Problem to work on - Look through the material and copy each line holding "icon".

Data supplied -
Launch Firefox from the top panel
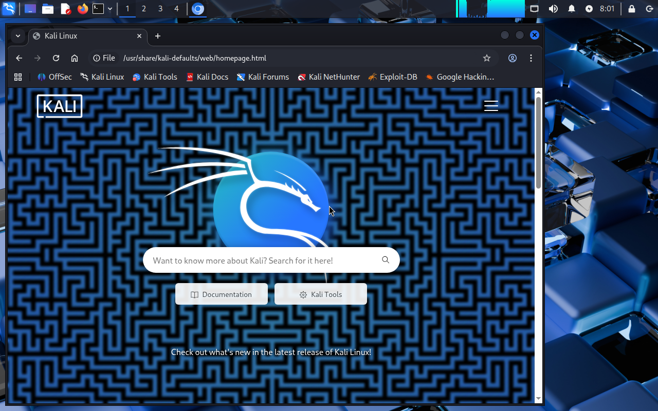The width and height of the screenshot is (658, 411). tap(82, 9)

...

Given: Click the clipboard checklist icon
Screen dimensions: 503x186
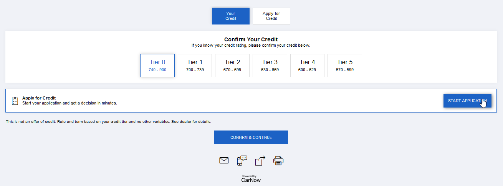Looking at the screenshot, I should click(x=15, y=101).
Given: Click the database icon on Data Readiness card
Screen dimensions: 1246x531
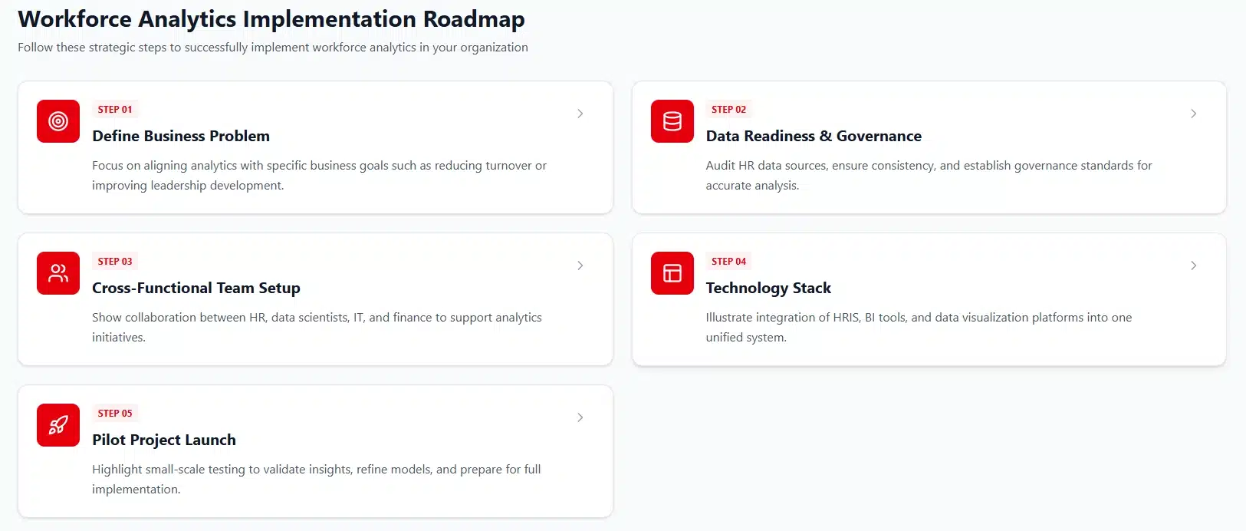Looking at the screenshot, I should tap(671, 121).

Final answer -
Given: Click the clipboard checklist icon
Given: Click the database icon on Data Readiness card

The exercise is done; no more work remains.